Now one of the things that’s been a big transition in American Zen is that we’ve gone largely from a generation of Asian teachers to a generation of American teachers, and those teachers like Maezumi and some of those first generation Asian teachers could be very charismatic, very inspiring, but they also could create an enormous gap, a sense of beings in a different order. For a lot of people it made it very hard to really believe that the dharma could be truly transmitted because whoever the American successor was, they were never like the original. Right? I think in any sangha, when it’s time for dharma transmission, you hear these undercurrents in the background: Who -- her? I remember in San Diego that when Joko was giving dharma transmission, every time everybody said, That person’s no Joko. Well, that’s right. But every time we find ourselves bumping up against the sense that that ordinary person can’t possibly be the real thing, it’s something we’re really projecting about ourselves as well, a deep doubt that we ourselves could ever be the real thing.

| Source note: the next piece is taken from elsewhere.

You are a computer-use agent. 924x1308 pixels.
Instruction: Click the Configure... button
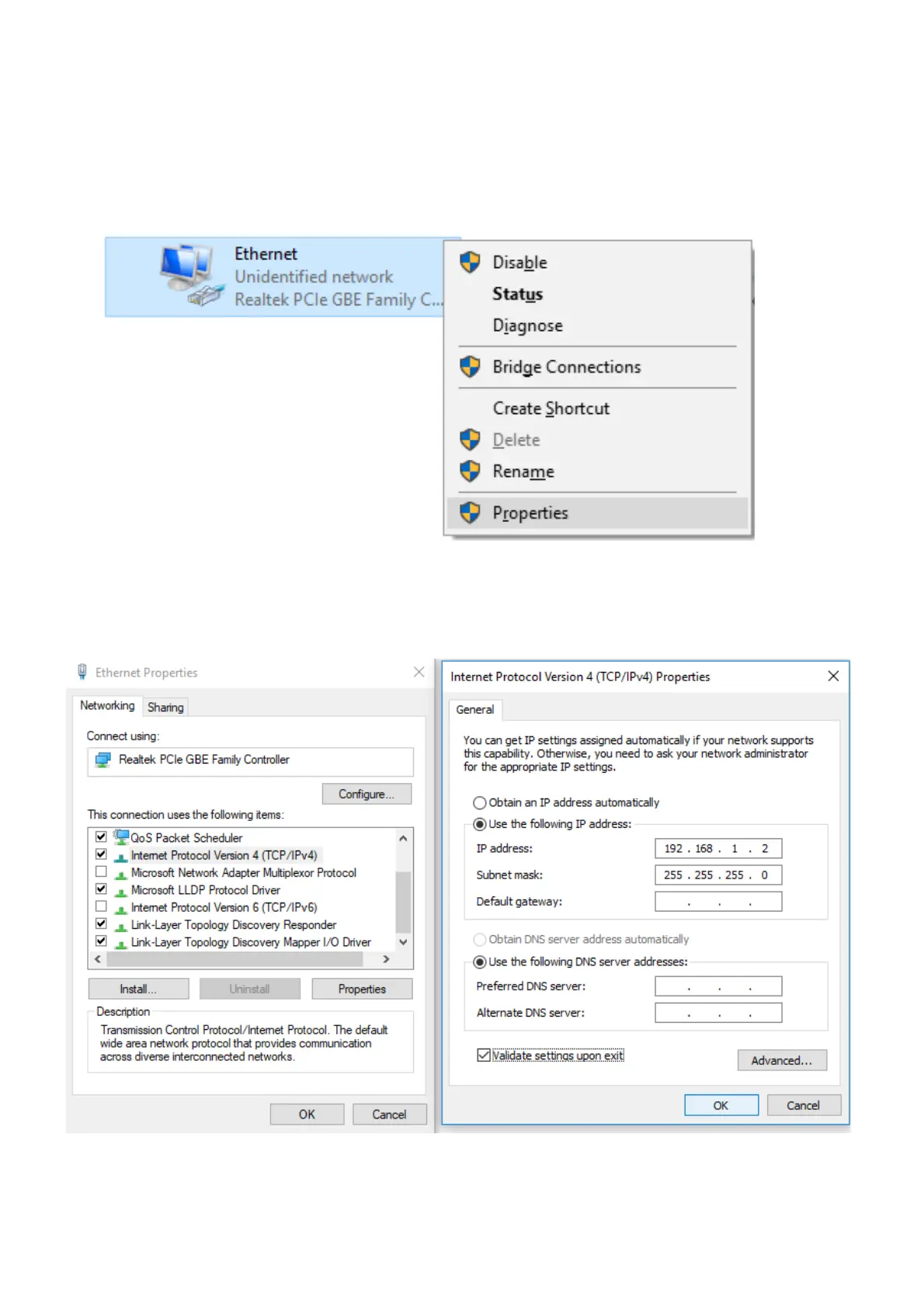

Now, Joko tells us, you have to be your own authority, and what do people do? They start quoting Joko: You’ve got to be your own authority. They turn everything she wrote into the gospel. Well, she was a great teacher, but we don’t do her any service by taking her books and treating them as holy writ. There are lots of things that she was very wise about and there were areas where I think she could use a little improvement. She was wonderful teaching people how to work with the problems in relationship. She wasn’t very good in talking about why anyone would really want love in their life, and what relationship was for, except to practice with it. So we best follow her teaching if we don’t idealize her but if we actively engage what she said, if we really test it out for ourselves and test it out in our own experience.
She really transformed the face of American Zen in no small part by making it the face of a woman and a mother. She really embodied in many ways ordinariness, American-ness, not trying to model herself on her Japanese teachers, not trying to create a little model of a Japanese temple in the suburbs of San Diego. The Zen Center was as non-descript a place as you can imagine, a track house in the suburbs of Pacific Beach in San Diego. You could drive by it a hundred times and never recognize it as anything special. She really taught us that our practice has to be found in our own lives, in our own emotional reality. It’s not about connecting to someone special who’s going to touch us on the forehead, not about having some special experience that’s going to suddenly make us Japanese. It’s really being yourself and that means really being honest about all the ways we’ve rejected and run away and pushed away our own experience as inadequate, damaged, not it. All those places is where she would say, that’s where you find the absolute, in everyday life, just being your fear, just being your anger, just being your avoidance. It’s always right there, right now. Let us honor her memory not by venerating her words but doing our best to embody her practice.